### STUDY MATERIAL:
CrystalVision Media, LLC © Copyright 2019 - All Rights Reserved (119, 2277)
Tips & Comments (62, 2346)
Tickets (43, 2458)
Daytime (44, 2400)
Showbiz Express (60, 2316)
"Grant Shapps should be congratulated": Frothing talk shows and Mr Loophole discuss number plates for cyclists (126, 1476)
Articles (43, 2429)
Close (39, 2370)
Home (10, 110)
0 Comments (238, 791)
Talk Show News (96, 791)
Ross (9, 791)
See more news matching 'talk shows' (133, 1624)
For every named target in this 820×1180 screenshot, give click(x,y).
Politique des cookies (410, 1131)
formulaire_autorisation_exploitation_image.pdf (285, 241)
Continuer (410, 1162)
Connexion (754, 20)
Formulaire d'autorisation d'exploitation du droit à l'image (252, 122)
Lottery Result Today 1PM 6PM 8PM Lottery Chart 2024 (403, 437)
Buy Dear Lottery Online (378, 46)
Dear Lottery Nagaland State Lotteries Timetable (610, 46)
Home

### TASK TO CARRY OUT:
Your output should be the lines from the one with "Lottery Result Today" through the end of the records above, copied exactly.

### ANSWER TO THE EXERCISE:
Lottery Result Today 1PM 6PM 8PM Lottery Chart 2024 (403, 437)
Buy Dear Lottery Online (378, 46)
Dear Lottery Nagaland State Lotteries Timetable (610, 46)
Home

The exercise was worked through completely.